Let's create a console application project as described in the introduction, and let's name it Recipe23. The source code of the Program class must be modified using the following steps:
- Let's write the skeleton of our client code as follows:
using System; using System.Threading.Tasks; using Microsoft.AspNet.SignalR.Client; static void Main(string[] args) { Do().Wait(); } static async Task Do() { const string url = "http://localhost:42171"; var connection = new HubConnection(url); var echo = connection.CreateHubProxy("echo"); ... }The port number we specify (
42171) must match the port number used in the server project that we are connecting to. Please verify if that's the case. More details about this code can be found in the previous recipes in this chapter. - On the proxy reference that we just retrieved, we can define any callback we might need. In this case, we proceed using the following code:
echo.On("Greetings", message => Console.WriteLine(message));The
On()method allows us to define a callback method, giving it a name and defining its arguments and body, which in this case is an instance of anActiondelegate receiving a string and printing it on the standard output window. It's like subscribing to an event, although the syntax is not the classic one for event handlers. When a server Hub pushes a method call on any of the available sets of connected clients (in the case of the server we are connecting to here,Clients.Caller), the request for that call is transferred onto the client and SignalR triggers the corresponding handler that we just registered over there usingOn(). The resolution, as usual, is performed at runtime.As for the JavaScript client, the declaration of these event handlers must be done before connecting to the server.
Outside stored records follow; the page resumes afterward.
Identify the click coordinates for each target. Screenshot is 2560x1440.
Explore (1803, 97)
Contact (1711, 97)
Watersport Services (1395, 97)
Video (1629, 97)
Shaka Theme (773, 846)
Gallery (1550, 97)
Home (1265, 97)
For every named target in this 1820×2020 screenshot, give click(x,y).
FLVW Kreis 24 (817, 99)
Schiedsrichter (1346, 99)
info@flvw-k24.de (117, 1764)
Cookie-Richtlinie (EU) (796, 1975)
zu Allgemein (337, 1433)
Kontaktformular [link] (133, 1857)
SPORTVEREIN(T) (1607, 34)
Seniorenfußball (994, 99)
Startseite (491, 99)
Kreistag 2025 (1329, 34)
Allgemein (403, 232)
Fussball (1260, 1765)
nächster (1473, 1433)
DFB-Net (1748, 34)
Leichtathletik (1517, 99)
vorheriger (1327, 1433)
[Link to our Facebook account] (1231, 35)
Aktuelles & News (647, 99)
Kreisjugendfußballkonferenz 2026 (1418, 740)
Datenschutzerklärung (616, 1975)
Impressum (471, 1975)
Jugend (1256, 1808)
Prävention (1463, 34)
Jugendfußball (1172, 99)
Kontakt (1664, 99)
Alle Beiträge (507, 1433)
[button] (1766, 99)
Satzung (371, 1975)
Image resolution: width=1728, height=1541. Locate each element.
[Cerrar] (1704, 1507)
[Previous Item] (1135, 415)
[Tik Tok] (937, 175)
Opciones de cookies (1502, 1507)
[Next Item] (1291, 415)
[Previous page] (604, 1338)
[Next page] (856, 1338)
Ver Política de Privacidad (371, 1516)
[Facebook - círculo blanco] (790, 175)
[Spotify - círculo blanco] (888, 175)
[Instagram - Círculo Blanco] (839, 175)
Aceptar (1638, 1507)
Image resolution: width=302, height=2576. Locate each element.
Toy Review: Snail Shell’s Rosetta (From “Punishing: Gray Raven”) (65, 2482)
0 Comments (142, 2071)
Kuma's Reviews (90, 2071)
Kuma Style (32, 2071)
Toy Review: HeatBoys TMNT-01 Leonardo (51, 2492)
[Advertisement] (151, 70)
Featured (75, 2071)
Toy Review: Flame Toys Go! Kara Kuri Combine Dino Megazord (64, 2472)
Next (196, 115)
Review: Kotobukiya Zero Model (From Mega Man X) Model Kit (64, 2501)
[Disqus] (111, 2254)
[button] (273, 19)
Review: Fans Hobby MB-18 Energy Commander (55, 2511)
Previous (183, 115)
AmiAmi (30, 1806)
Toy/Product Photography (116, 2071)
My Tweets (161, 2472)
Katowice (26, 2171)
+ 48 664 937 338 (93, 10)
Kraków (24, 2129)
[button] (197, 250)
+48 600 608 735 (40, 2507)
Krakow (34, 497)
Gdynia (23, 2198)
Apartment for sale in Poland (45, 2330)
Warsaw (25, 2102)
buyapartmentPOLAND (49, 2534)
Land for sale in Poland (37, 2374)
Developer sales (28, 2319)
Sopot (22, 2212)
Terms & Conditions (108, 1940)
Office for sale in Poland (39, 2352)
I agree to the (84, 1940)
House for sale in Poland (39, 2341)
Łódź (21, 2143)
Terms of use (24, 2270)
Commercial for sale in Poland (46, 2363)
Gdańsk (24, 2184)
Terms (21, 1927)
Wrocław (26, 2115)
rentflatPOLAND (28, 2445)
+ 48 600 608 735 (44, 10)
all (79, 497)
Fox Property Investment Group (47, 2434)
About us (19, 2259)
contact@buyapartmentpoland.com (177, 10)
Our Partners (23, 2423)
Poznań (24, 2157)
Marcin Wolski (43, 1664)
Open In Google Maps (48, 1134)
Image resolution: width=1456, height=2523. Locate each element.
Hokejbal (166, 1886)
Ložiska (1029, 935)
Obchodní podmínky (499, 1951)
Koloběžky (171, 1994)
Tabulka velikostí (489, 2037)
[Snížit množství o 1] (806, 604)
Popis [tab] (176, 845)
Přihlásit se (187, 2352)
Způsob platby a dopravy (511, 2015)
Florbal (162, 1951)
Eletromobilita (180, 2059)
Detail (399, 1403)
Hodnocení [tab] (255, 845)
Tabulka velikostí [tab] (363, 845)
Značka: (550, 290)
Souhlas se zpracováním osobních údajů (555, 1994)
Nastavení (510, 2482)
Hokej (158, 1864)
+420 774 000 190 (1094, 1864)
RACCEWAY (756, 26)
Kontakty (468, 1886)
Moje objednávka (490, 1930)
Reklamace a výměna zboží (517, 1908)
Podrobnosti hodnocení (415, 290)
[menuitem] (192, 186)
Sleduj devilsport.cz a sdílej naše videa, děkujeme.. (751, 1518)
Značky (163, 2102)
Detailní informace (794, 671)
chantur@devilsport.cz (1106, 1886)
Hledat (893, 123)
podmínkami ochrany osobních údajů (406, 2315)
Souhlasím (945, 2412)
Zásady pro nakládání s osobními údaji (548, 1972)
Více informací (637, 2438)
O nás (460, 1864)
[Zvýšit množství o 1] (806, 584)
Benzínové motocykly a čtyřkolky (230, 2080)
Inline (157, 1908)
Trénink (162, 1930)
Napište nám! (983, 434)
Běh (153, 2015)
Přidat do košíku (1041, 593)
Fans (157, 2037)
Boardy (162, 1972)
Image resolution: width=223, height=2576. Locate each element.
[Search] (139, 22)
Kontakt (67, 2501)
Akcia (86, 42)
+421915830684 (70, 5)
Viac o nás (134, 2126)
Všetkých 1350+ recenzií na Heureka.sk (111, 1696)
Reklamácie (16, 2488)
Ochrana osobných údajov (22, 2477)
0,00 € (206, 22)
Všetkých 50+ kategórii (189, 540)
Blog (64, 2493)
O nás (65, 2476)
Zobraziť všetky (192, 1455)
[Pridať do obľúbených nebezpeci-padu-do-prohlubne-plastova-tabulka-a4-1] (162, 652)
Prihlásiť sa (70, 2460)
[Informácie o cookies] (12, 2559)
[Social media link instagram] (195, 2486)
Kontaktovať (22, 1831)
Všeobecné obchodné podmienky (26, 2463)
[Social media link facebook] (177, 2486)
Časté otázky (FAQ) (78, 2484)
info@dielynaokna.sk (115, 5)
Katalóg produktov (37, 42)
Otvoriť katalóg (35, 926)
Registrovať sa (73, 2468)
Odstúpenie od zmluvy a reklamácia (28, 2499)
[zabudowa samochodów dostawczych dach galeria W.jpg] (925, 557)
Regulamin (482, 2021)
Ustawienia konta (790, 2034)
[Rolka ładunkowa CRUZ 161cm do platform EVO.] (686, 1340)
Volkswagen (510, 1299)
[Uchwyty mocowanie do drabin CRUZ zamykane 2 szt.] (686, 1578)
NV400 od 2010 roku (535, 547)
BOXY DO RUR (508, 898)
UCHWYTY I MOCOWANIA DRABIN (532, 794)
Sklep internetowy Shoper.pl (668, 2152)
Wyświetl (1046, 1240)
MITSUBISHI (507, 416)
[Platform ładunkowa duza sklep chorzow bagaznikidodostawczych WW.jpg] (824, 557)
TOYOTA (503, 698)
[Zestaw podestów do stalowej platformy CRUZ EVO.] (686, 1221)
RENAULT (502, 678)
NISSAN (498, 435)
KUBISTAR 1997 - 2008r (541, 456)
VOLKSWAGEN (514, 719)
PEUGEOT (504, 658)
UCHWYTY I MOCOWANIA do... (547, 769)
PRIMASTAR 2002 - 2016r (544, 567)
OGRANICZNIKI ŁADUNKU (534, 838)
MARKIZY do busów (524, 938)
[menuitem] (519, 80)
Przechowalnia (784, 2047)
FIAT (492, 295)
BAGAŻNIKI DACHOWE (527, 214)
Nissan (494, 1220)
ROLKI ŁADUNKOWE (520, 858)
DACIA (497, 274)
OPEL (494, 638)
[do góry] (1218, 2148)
- Now we are ready to connect to our Hub using the following line of code:
await connection.Start();
This code is asynchronously initiating the connection and, as we already saw in earlier recipes, we are waiting for its completion thanks to the
awaitkeyword. - When the connection is ready, we can call the
Say()method exposed by the remote Hub with the following code:await echo.Invoke<string>("Say", "hello!");The call will be executed asynchronously, and again we wait for its completion.
- We eventually make our code wait for the user to press Enter before exiting the application. The following code depicts this:
Console.WriteLine("Press Enter to exit"); Console.ReadLine();This code follows an awaited statement, therefore it will be executed only when the asynchronous call to
Invoke()will be completed.
Launching the code, we will see how the hello! message pushed by the server towards the caller is eventually printed on the console.
What happens when we execute this code? The Invoke() call will trigger the execution of the Say() method on the server-side Hub, which we know will call back the caller trying to invoke a client-side method called greetings(), if available. In our case, we have registered one with the On() method, which will just print the received message parameter on the console.
This sample is already showing how asynchronous code can easily become difficult to grasp. You might have noticed that in steps 3 and 4, we perform two subsequent asynchronous calls using await; this means that the first call will be awaited, and when completed, the second one will be triggered and again awaited before calling Console.ReadLine(). We can really appreciate the advantages of the async/await syntax here, because without it we would have two nested callbacks, and code would be harder to read and understand.
On the other hand, we could easily play with this code and observe subtly different behaviors. Pay attention to the sequence of messages on the screen. You will see that the hello! messages are always printed before the Press Enter to exit one. The .NET client is, in some way, making the remote asynchronous call run synchronously with respect to the client-side Invoke() call. It's as if the On() handler became part of the body of the Invoke() call.
Because of what we just said, if we now try to remove the await keyword in front of the Invoke() call and then launch the application again, everything would work as before, except that the two messages on the screen would appear in reverse order! Why? The On() handler is executed as it was part of the call that triggered it (the Invoke() call), but the Invoke() call is not awaited now. Hence, the asynchronous execution of the whole block consisting of the Invoke() and On() calls is completed after the Console.WriteLine() line, because writing a message on the console is for sure much faster than any operation involving network communication. We still have a chance to see the hello! message on screen because the ReadLine() call is making the process wait for interaction, and this gives time for the asynchronous invocation to be completed. However, the flow is totally different. If in this case, we remove the ReadLine() call, we will not see the hello! message printed at all.
Hopefully, this short digression around asynchronous code has been interesting; however, a good understanding of such concepts is important to write better SignalR code for sure, especially when using the .NET client library.